(Reading text):
● ● ●

The pandemic has dramatically altered the way health care is delivered.
Covid-19 created an urgent need for health systems to upgrade their IT infrastructure, accelerate access to care, and shift care delivery models from the hospital to the home, or through major retailers, local pharmacies and urgent care centers. It fast-tracked the necessity to develop more consumer-centric models that bridged the gap between virtual and in-person care for a greater integrated, personalized and seamless care experience.
While challenges and weaknesses were exposed in global health systems — it also underscored the importance of health tech devices and services as a complementary imperative for delivery of health care during demanding times. Here are five takeaways:
1. Implementations of New Technologies
The pandemic exposed how quickly health systems hit their limits, necessitating the acceleration of digitization. The focus was on increasing healthcare’s accessibility and reach, transparency and efficiency while improving the quality of services at lower costs as care expanded from the hospital to alternative care settings. Digital health solutions include innovations in IT and administration, the cloud, machine learning/AI, analytics, blockchain, cybersecurity — to biopharma and genomics to robotics, immersive technologies, 3D printing, medical transportation hardware/portable devices and software-driven medical devices — to point-of-care testing, remote care-monitoring/IoT and lifestyle products. There’s a surge of tracking, wellness and mental health apps as well.
2. Value and Evidenced-Based Care
Data enables shifting the care model from being reactive in a crisis to becoming proactively predictive. This includes improving detection, diagnosis, assessment and treatment options for improved outcomes at lower costs. While a shift towards a more patient-centric model is advancing, barriers remain. The complexity of health care challenges providers, payers, policymakers, technology companies and other stakeholders. They are adopting enhanced solutions like connected electronic health records, interoperable information systems, and enhanced clinical decision support systems — while protecting privacy. Innovations in digital therapeutics (DTx) devices and apps have the potential to change the health delivery landscape and are a safer and less expensive alternative to drugs, in many cases.

● ● ●

(Entries shown):
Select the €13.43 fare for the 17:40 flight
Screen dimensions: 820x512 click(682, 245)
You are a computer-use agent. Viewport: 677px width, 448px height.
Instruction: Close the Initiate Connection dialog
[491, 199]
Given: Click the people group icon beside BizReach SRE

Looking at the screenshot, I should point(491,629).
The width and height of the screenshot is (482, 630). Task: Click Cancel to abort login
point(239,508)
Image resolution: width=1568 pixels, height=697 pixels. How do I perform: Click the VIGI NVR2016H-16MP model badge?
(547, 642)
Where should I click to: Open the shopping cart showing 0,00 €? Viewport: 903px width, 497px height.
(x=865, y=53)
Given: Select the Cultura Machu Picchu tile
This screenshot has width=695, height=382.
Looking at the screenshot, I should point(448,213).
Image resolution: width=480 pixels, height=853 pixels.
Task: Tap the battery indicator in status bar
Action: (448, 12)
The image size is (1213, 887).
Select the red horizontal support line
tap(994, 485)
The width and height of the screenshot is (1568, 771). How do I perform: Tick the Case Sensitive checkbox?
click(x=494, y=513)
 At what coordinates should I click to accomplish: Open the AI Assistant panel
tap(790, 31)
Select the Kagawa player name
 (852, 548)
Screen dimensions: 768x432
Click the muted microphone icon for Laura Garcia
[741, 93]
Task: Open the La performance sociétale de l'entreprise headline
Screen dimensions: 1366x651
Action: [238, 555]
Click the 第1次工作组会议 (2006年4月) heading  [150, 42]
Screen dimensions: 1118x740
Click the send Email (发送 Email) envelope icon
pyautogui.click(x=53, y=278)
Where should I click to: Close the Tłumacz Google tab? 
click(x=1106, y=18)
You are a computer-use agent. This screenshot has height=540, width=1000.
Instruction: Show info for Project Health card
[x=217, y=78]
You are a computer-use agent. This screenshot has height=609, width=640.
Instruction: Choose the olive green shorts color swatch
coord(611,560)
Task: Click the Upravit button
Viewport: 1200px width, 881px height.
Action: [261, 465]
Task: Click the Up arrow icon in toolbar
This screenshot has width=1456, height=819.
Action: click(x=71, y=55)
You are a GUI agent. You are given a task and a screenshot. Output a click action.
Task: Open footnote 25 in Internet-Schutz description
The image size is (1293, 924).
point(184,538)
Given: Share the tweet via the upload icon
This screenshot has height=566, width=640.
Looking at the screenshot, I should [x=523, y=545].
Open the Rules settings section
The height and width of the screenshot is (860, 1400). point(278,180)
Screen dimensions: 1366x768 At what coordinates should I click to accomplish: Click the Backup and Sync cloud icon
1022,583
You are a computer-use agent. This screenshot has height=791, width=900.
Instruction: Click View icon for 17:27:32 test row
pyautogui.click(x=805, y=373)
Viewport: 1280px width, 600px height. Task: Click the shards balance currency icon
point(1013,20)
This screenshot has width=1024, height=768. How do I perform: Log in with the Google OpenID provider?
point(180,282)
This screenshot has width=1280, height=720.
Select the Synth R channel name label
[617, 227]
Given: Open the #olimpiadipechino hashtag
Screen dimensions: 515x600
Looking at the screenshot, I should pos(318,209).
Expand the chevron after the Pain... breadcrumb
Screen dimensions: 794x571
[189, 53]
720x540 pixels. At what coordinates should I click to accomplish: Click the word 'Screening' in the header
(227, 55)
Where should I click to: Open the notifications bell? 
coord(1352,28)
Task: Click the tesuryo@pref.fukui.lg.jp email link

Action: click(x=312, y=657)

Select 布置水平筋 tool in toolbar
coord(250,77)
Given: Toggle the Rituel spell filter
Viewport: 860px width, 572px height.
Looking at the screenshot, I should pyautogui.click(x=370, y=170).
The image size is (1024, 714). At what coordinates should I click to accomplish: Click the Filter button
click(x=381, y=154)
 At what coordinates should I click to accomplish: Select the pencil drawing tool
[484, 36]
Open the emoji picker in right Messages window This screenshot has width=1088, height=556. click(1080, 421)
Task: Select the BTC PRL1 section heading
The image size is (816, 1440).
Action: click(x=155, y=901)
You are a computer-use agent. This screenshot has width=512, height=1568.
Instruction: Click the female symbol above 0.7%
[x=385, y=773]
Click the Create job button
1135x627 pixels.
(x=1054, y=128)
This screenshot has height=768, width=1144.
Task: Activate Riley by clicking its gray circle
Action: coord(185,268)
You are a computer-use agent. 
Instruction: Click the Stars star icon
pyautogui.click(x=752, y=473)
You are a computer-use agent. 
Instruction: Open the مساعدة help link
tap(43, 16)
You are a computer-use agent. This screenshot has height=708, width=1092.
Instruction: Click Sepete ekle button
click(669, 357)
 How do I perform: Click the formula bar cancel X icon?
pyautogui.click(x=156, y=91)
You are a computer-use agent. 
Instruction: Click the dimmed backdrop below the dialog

● ● ●

(Tasks to perform):
1: Answer these questions using the text on pandemic-era health care:
(a) Besides the home, where does the text say care delivery models shifted?
(b) How many takeaways does the text promise?
(c) What does the abbreviation DTx stand for?
2: Extend the text on pandemic-era health care past its final sentence, keeping its structure of numbered takeaways.
The rows come from a different source than the text above them.

(Responses by item number):
1:
(a) Major retailers, local pharmacies and urgent care centers.
(b) Five.
(c) Digital therapeutics.

2:
3. Collaborations
A collision of circumstances is adding new urgency for more open cross-sectoral and external collaborations. It will take key stakeholders each with their own unique expertise across technology, medicine, science, health, academia, funding, and business to work together to deliver safe solutions for the common good. The necessity for collaborations extends beyond companies since health is heavily reliant on policy and regulation. As technology gets more sophisticated, there need to be policy guardrails to protect fundamental privacy.
4. Equity and Inclusion
As technologies like AI, big data and automation shape healthcare – equity and inclusion need to be included in the new and emerging digital health models. These models need to consider culture, social determinants of health as well as the needs of individual communities and/or regions.
5. Consumer-Centricity and Market Dynamics
Accelerated by telehealth, consumers now expect immediate gratification from the health delivery community. Apps like ZocDoc offer instant answers if one wants to find a doctor. Retailers are assessing opportunities in health since they own a pipeline to consumers. Repurposing their expertise at reaching out to individuals, CVS, Best Buy, Target, Walgreens and Walmart are rolling out new health care solutions such as care in the home, behavioral health, improved nutrition, wellness, and prevention, as well as pharmaceutical populational health.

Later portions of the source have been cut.